**EXERCISE DETAILS**
In the excerpt about Ji Qingying, copy the part that begins at the words "Ji Qingying, deputy" and ends after the words "Children's Medical Center.", putting "vice director" wherever "deputy director" appears.

**EXCERPT PROVIDED**
▼

Ji Qingying, deputy director of the Shanghai Children's Medical Center, talks with parents of her patients. Gao Erqiang / China Daily |
"After years of work as a clinical doctor in pediatrics, I realized that what patients and their families frequently need are more than treatment of the disease," said Ji, the 47-year-old deputy director of the Shanghai Children's Medical Center.
"Most traditional treatments in hospital failed to rehabilitate, or ignored, those whose social functioning has been impaired," she said.
Now she is more willing to act as a medical social worker to patients.
After pursuing a master's degree in social work in Hong Kong in 2004, Ji established a social work department at the center.
"The learning process not only lighted me up, but also helped me understand how to give patients and their families the most care and help," she said.
Her workplace has been changed from one with cold operating tables to warm chatting rooms. But in her eyes, the work doesn't stray from her original goal of helping more people.
Medical social workers assist patients and their families to increase their capacities for problem solving and coping. They also help people obtain needed resources and mental supports.

▲

**DATA EXTRACTS**
▼

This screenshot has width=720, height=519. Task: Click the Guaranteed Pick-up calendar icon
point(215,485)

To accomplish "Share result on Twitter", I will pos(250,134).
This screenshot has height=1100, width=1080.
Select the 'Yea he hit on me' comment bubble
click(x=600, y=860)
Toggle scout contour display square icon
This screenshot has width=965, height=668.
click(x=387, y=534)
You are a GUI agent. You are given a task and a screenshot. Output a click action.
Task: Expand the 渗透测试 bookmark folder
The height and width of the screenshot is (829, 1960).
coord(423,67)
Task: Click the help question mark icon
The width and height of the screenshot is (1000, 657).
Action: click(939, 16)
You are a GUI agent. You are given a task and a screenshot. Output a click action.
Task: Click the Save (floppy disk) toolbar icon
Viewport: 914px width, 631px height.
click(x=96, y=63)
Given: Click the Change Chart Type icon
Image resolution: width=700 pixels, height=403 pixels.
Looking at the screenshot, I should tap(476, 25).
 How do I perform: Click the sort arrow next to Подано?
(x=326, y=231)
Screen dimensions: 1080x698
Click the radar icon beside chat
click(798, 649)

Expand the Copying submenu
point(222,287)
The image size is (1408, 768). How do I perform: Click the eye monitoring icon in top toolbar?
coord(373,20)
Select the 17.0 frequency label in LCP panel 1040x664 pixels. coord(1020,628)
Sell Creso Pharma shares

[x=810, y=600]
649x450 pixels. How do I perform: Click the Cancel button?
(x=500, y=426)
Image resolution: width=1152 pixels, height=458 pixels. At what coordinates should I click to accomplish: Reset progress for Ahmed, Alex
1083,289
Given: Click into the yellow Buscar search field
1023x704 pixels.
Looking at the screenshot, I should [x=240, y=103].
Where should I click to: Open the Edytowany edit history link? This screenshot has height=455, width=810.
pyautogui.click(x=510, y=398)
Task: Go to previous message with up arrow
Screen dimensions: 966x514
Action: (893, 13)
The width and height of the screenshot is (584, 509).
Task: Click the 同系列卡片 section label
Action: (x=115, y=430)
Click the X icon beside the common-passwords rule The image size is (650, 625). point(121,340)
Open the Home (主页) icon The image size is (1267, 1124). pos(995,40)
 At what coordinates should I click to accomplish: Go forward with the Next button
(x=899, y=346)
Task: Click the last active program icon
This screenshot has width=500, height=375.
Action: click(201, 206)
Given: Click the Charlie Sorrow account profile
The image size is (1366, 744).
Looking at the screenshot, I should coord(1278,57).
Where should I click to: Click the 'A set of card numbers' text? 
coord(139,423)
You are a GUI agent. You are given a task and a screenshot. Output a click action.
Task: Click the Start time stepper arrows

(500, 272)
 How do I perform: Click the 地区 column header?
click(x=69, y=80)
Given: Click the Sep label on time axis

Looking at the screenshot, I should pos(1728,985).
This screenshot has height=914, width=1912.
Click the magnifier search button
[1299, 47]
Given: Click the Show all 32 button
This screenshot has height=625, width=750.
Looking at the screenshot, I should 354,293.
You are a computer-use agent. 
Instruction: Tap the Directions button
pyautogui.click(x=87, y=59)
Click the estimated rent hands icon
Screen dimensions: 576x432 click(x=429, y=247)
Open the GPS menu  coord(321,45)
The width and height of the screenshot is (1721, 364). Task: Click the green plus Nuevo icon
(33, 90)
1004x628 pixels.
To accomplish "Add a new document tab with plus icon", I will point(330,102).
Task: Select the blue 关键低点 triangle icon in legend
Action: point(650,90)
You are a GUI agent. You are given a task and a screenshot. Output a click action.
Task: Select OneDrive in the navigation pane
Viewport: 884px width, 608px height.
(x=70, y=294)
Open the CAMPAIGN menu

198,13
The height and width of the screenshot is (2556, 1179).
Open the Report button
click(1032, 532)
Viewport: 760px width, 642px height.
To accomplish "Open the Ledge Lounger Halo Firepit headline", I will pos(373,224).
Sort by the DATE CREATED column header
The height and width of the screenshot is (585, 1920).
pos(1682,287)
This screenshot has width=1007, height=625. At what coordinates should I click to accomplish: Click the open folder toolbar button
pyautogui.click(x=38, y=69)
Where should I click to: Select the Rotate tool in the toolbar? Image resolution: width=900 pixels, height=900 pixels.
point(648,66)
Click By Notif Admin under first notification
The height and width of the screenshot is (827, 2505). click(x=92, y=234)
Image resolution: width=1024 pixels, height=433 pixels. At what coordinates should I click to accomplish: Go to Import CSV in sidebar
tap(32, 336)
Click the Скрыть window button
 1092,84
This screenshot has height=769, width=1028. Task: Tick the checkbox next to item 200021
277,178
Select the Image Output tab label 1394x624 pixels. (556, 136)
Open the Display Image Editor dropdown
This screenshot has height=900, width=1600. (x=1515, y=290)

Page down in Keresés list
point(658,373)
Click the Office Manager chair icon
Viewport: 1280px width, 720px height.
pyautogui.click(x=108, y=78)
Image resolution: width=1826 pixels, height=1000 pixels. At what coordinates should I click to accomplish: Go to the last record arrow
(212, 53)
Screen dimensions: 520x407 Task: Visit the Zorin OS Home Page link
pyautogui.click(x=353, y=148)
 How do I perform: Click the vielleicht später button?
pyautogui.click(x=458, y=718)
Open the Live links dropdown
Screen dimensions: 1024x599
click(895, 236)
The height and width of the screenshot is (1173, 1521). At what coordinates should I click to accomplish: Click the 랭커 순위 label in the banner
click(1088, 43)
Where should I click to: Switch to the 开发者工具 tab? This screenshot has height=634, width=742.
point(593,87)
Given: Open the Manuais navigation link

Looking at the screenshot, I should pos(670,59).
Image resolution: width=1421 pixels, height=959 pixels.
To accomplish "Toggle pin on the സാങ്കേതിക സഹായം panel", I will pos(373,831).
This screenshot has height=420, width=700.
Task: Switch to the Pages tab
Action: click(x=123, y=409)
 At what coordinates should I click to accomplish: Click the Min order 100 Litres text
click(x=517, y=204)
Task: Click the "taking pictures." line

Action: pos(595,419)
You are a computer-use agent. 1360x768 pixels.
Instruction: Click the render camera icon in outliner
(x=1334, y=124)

▲

**WRITTEN ANSWER**
Ji Qingying, vice director of the Shanghai Children's Medical Center, talks with parents of her patients. Gao Erqiang / China Daily |
"After years of work as a clinical doctor in pediatrics, I realized that what patients and their families frequently need are more than treatment of the disease," said Ji, the 47-year-old vice director of the Shanghai Children's Medical Center.